• _ABOUT THIS TASK_
Report all lines below with the word "Given".

Entries taken from a collection
★ ★ ★ ★

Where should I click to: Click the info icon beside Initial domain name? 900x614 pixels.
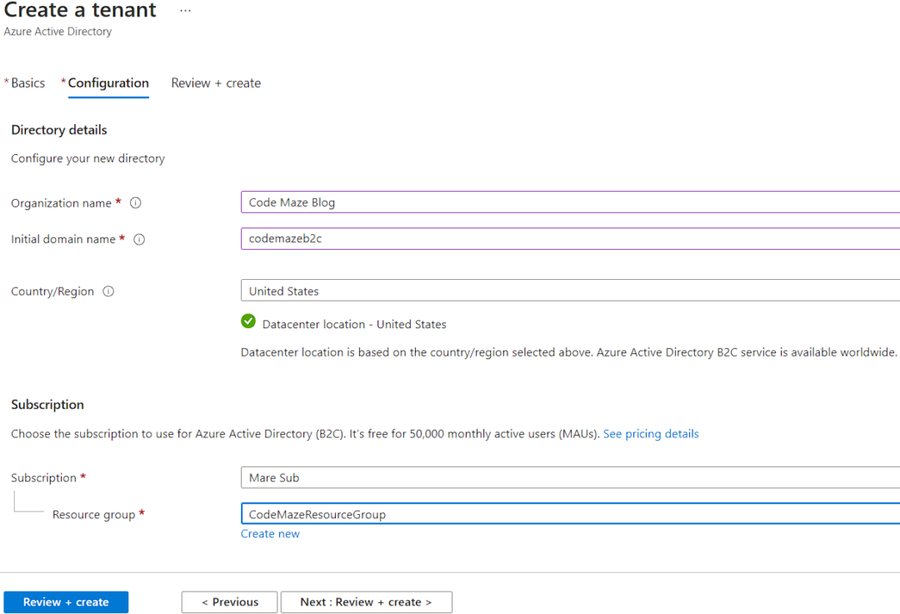(x=139, y=239)
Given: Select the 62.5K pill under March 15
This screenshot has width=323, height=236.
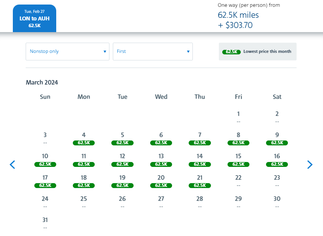Looking at the screenshot, I should [238, 164].
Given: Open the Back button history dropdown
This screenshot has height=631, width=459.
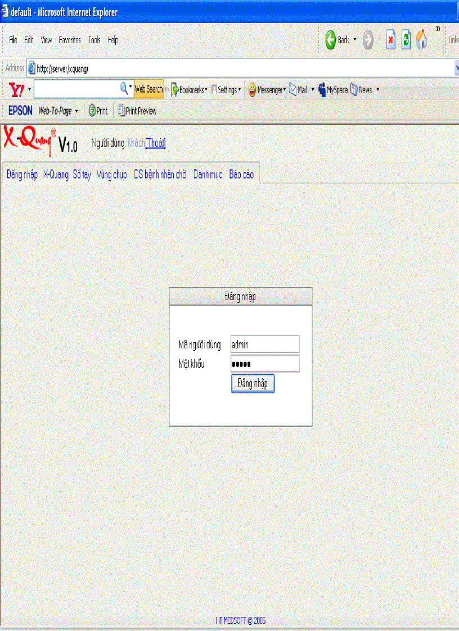Looking at the screenshot, I should 354,40.
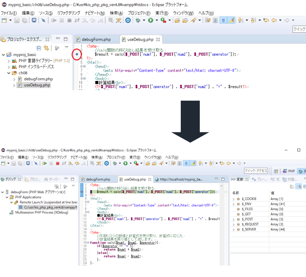Click the $_COOKIE variable icon
This screenshot has width=306, height=277.
pyautogui.click(x=238, y=199)
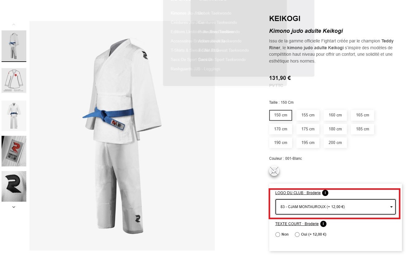View the Keikogi label close-up thumbnail
Screen dimensions: 406x257
pos(14,151)
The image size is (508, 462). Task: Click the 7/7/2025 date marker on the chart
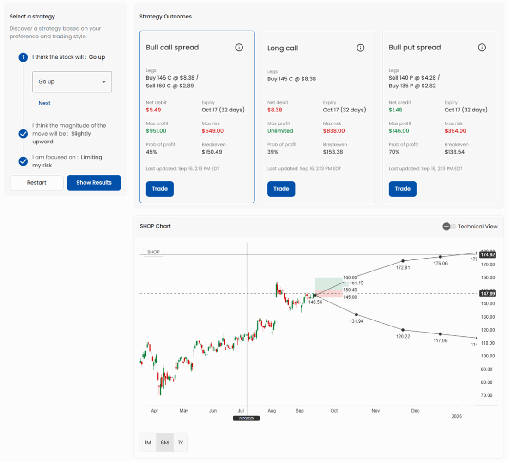246,418
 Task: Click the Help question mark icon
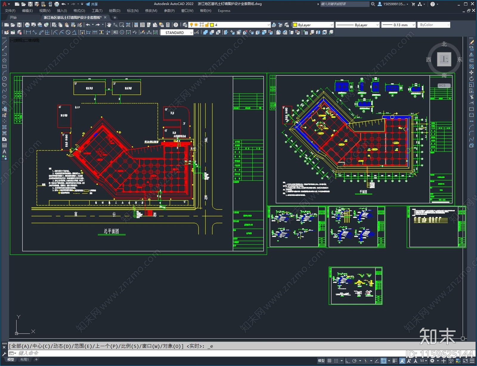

★ ★ ★ ★

• _RESPONSE AREA_
Given: Select the 62.5K pill under March 15
Given: Open the Back button history dropdown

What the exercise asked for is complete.